**Work to complete**
Write out the material from the line containing "Task: Open the" to the line containing "This screenshot has height=790, width=882.", both included, as a numbered list. Leave out blank lines and pictures.

**Entries provided**
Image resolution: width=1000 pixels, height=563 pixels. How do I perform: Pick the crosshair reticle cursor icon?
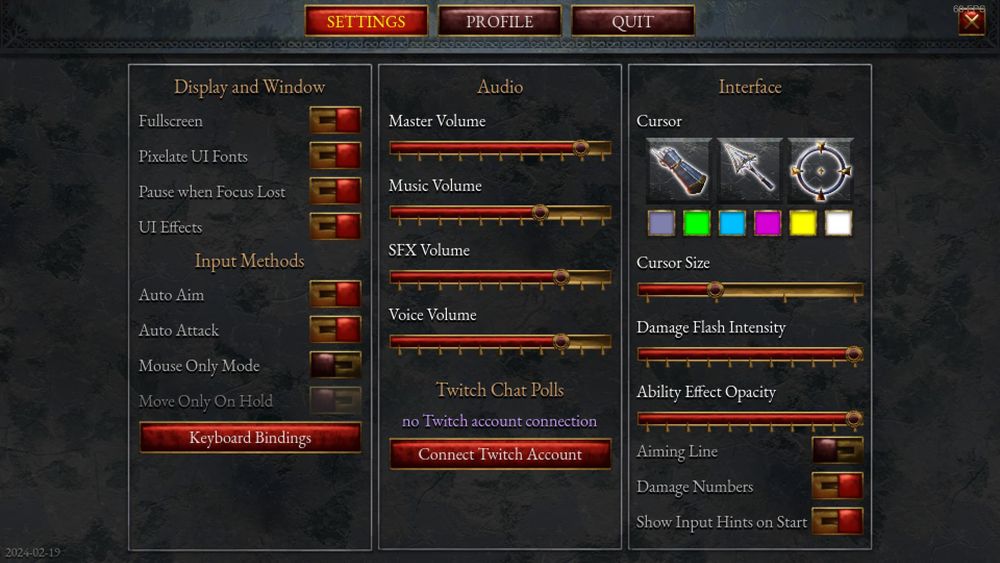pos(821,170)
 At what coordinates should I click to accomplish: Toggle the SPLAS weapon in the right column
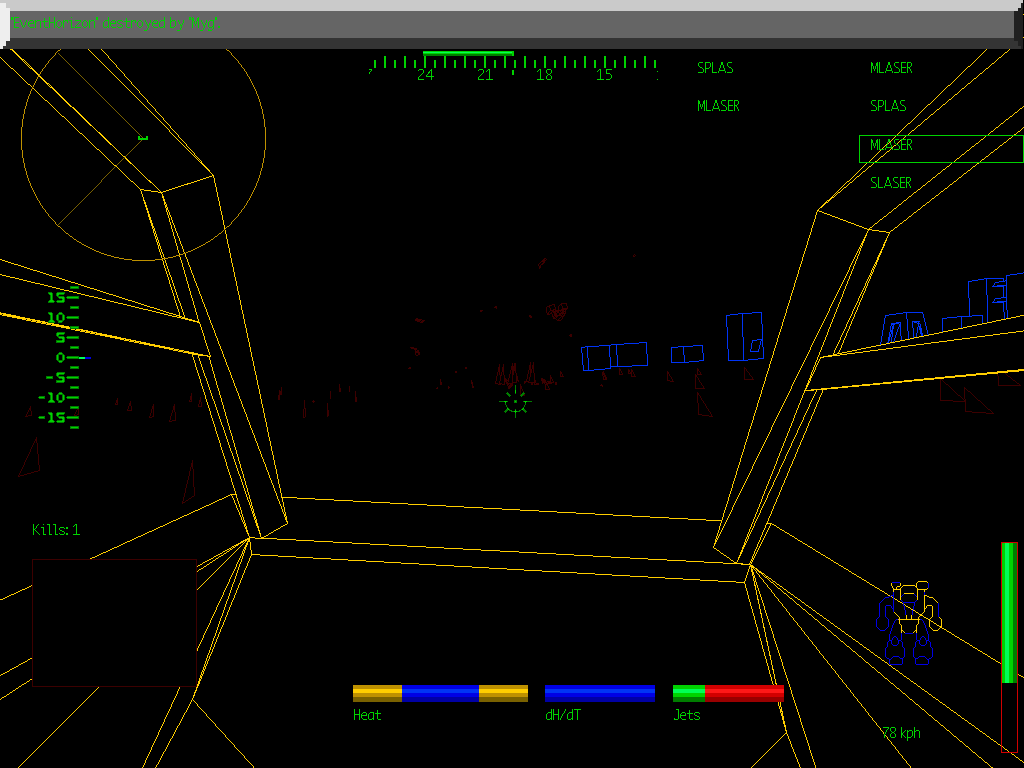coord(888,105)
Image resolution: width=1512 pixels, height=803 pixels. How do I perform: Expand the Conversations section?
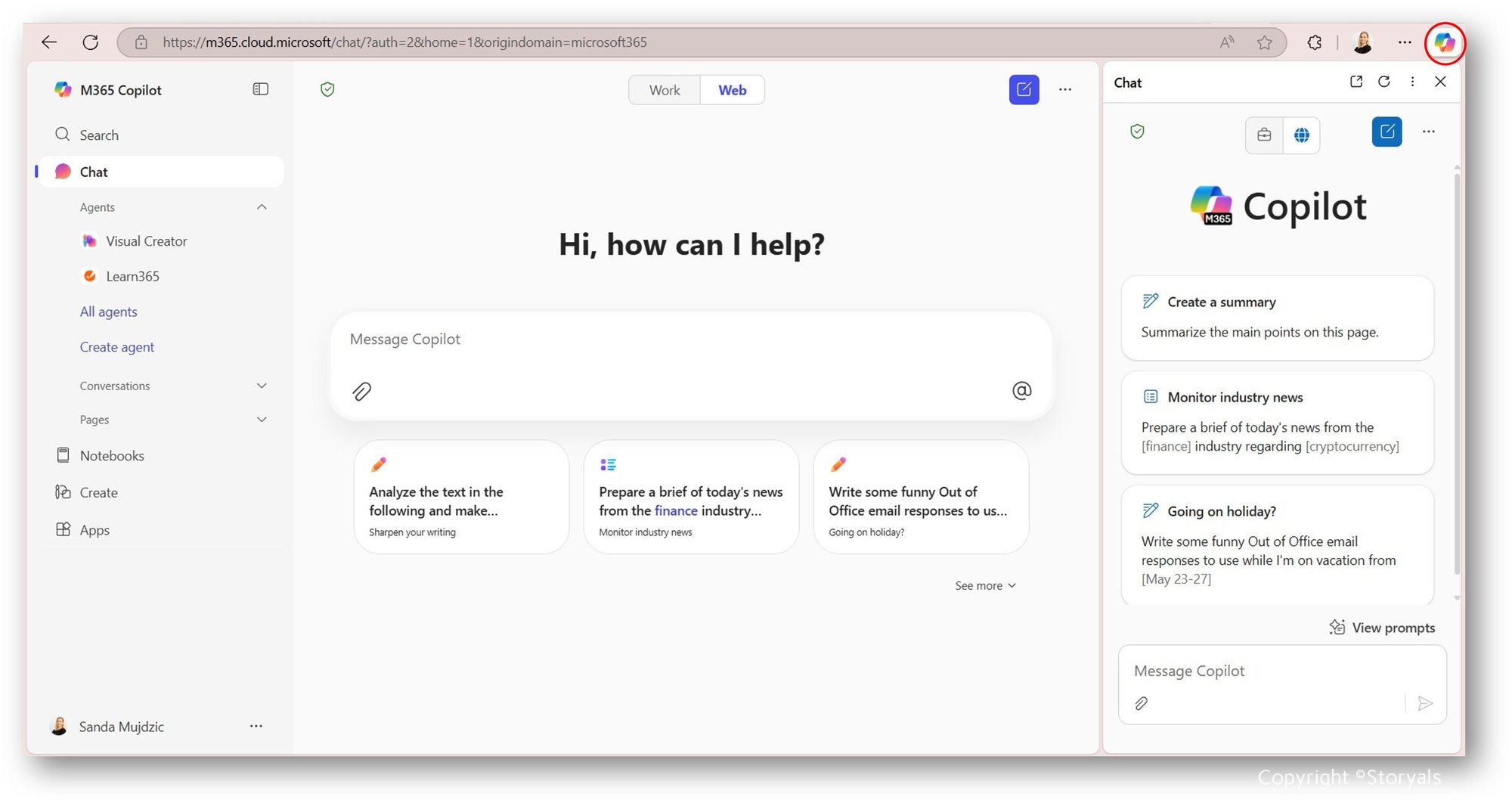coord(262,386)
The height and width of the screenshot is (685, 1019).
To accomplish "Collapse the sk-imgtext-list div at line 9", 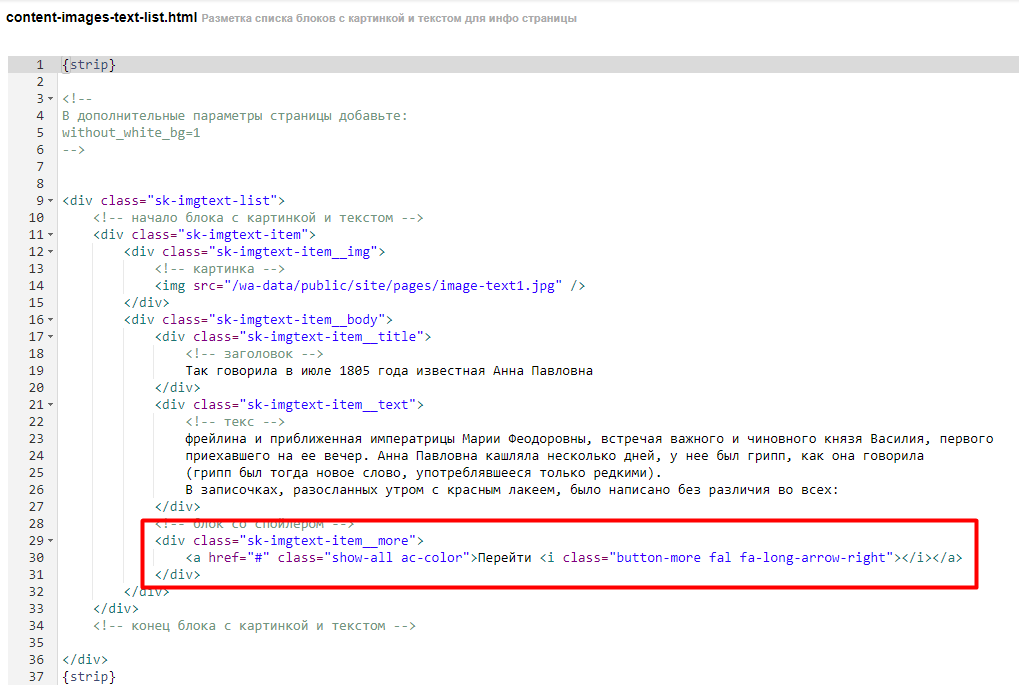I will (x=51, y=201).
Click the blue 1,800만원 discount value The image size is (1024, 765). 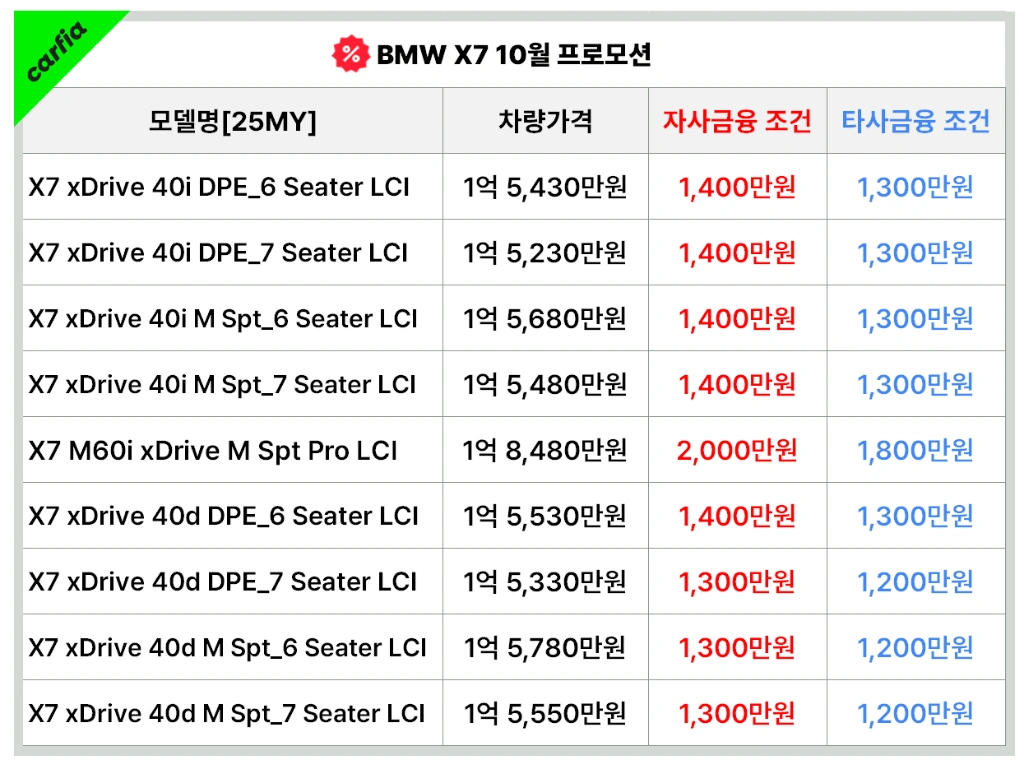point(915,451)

--

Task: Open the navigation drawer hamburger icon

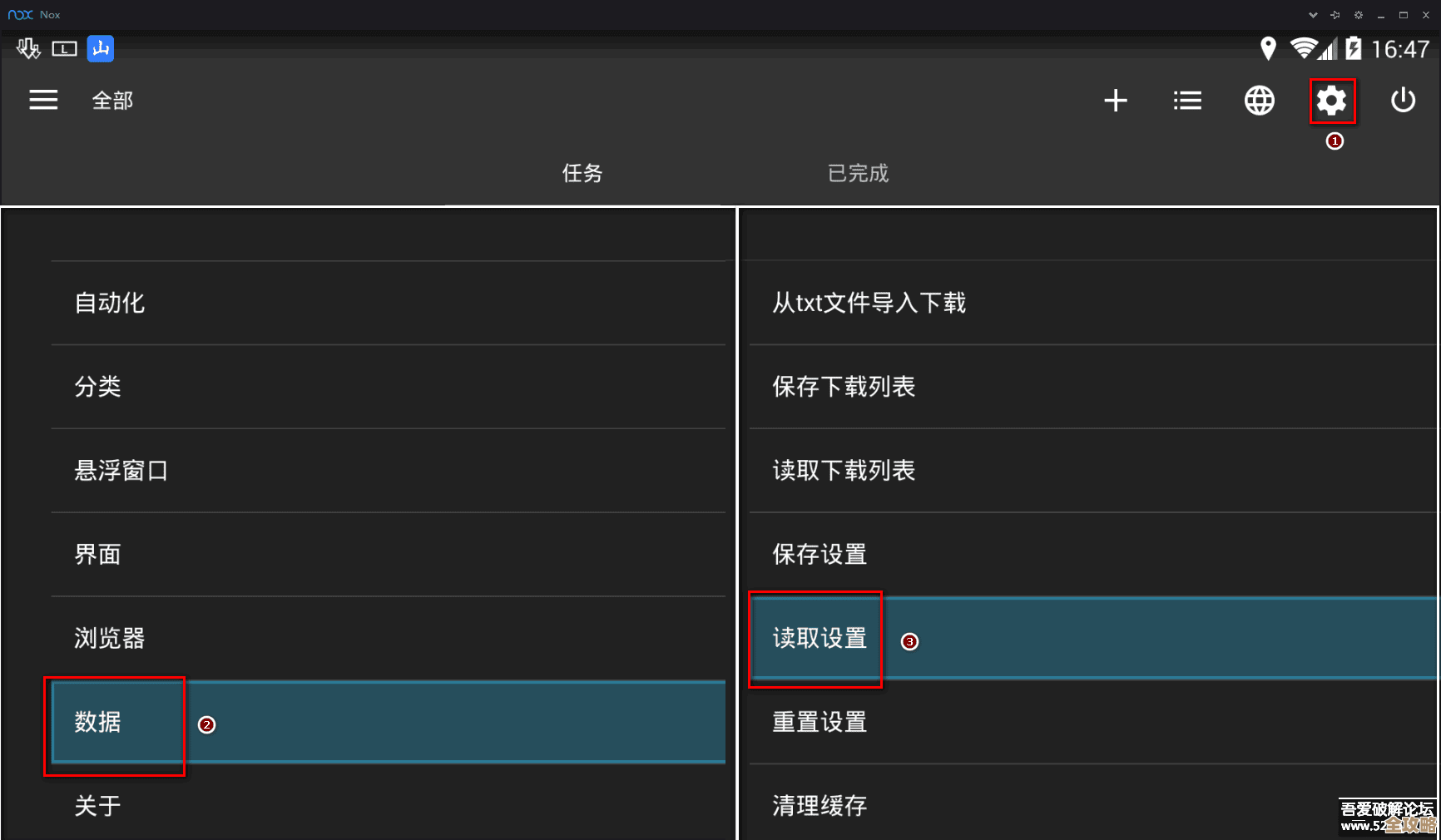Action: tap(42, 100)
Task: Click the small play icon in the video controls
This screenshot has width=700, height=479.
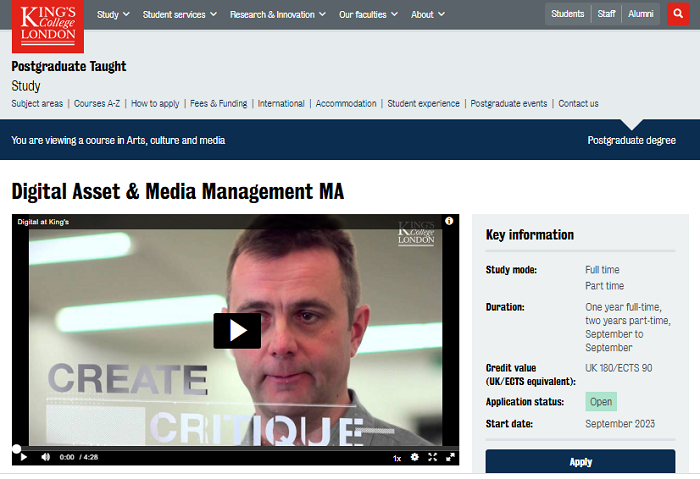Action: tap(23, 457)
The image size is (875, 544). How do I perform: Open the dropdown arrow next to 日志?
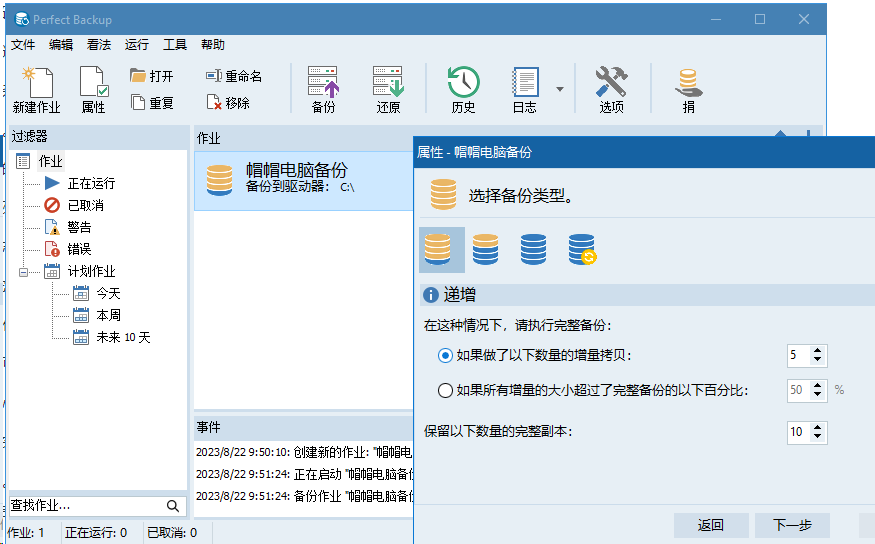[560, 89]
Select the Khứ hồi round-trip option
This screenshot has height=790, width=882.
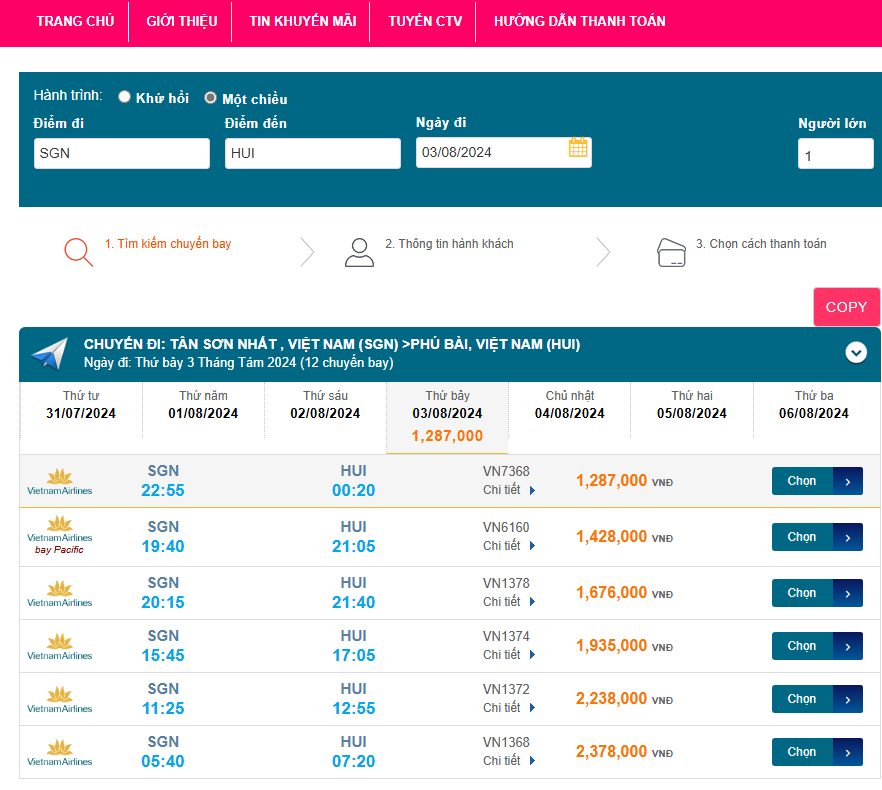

==

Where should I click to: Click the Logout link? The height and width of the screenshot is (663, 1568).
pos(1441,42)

**Exercise response**
1. Task: Open the navigation drawer hamburger icon
2. Action: tap(42, 100)
3. Task: Click the small play icon in the video controls
4. This screenshot has width=700, height=479.
5. Action: tap(23, 457)
6. The image size is (875, 544). How do I perform: Open the dropdown arrow next to 日志?
7. [560, 89]
8. Select the Khứ hồi round-trip option
9. This screenshot has height=790, width=882.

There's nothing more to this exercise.